On the downside, the system's DVD component outputs offer interlaced but not progressive-scan video, and the speaker connections are standard spring clips. Unlike many recent digital media receivers, the RTD750 doesn't offer built-in wireless network connectivity.
Our biggest gripe is that the RTD750 can't stream songs from networked computers. Moreover, the only way to transfer tracks from your PC to the RCA is to burn them to CD, then rip them to the hard drive. The process is time-consuming, especially with large music collections, and it significantly detracts from the RTD750's appeal.
As we'd expected, the unit's maximum CD-ripping speed, rated at 5X, couldn't compare to that of computer drives. For instance, the machine took approximately 18 minutes to rip Scott Fisher's 57-minute Fleeing toward Creation to the hard disk. But the resulting tracks played back smoothly. The RTD750 also easily captured the contents of an MP3 data CD.

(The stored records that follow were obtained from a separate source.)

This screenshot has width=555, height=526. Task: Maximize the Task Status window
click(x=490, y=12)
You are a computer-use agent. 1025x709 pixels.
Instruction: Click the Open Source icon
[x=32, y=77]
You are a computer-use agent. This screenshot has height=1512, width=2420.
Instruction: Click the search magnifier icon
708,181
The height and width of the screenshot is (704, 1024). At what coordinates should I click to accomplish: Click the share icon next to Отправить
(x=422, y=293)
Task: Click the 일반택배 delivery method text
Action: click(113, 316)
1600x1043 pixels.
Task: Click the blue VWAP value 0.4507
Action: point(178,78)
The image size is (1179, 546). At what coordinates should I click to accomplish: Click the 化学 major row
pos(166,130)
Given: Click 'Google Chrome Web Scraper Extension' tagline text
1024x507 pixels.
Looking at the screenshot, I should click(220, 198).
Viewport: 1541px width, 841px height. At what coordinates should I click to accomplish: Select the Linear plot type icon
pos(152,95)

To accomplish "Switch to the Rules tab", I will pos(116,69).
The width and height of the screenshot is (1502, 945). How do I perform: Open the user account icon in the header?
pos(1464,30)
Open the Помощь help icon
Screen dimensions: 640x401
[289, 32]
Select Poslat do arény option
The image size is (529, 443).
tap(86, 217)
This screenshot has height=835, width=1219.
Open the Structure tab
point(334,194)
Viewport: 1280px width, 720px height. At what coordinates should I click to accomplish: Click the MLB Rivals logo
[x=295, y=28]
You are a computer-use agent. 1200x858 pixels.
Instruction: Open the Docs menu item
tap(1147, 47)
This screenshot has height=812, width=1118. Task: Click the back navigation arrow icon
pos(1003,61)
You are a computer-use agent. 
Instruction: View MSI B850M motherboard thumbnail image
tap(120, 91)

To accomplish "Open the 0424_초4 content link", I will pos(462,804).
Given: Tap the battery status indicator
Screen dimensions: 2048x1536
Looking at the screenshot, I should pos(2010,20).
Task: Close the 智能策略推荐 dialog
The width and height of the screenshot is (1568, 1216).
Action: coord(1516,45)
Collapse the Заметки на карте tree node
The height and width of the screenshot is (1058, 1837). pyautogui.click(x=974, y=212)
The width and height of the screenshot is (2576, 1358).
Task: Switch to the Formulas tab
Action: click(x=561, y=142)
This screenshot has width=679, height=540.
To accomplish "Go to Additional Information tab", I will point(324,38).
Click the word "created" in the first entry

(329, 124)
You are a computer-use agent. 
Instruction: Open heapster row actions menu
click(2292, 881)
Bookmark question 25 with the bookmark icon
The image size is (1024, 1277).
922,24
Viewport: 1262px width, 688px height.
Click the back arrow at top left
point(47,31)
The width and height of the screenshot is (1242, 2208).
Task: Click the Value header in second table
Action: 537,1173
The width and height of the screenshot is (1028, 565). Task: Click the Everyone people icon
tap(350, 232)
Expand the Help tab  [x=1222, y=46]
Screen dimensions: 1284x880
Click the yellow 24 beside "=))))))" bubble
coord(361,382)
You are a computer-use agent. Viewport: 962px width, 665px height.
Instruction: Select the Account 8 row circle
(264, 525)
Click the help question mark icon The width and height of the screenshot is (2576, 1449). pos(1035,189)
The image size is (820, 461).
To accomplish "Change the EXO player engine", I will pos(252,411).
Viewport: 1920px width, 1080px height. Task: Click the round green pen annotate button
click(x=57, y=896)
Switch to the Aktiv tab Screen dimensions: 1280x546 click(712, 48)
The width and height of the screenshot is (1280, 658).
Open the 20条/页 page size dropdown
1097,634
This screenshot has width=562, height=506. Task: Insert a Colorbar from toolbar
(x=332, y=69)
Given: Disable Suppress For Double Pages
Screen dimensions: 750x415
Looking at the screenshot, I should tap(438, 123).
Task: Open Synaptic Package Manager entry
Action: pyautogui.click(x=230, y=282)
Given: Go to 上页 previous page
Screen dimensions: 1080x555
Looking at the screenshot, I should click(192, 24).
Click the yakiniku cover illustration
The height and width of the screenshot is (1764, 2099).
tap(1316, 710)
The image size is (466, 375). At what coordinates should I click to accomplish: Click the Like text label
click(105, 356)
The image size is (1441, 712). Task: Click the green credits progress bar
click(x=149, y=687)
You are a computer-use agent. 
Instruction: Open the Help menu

Unfortunately, the system's low power and tiny speakers made for an uninspiring sonic experience. When we played the Requiem for a Dream DVD, the soundstage lacked the convincing three-dimensional quality required to fully envelop an audience. The center speaker delivered adequate dialogue, but it wasn't as crisp as we've heard it on other kits.
When we fired up Outkast's precisely mixed and mastered CD, The Love Below, the anemic passive subwoofer made the punchy kick drum in "Happy Valentine's Day" sound too round, and the low electronic-bass frequencies in "Love Hater" struck us as especially weak. The RTD750 fared better on more-organic, less bass-intensive music, such as the Scott Fisher album, because that didn't strain the satellites and the sub.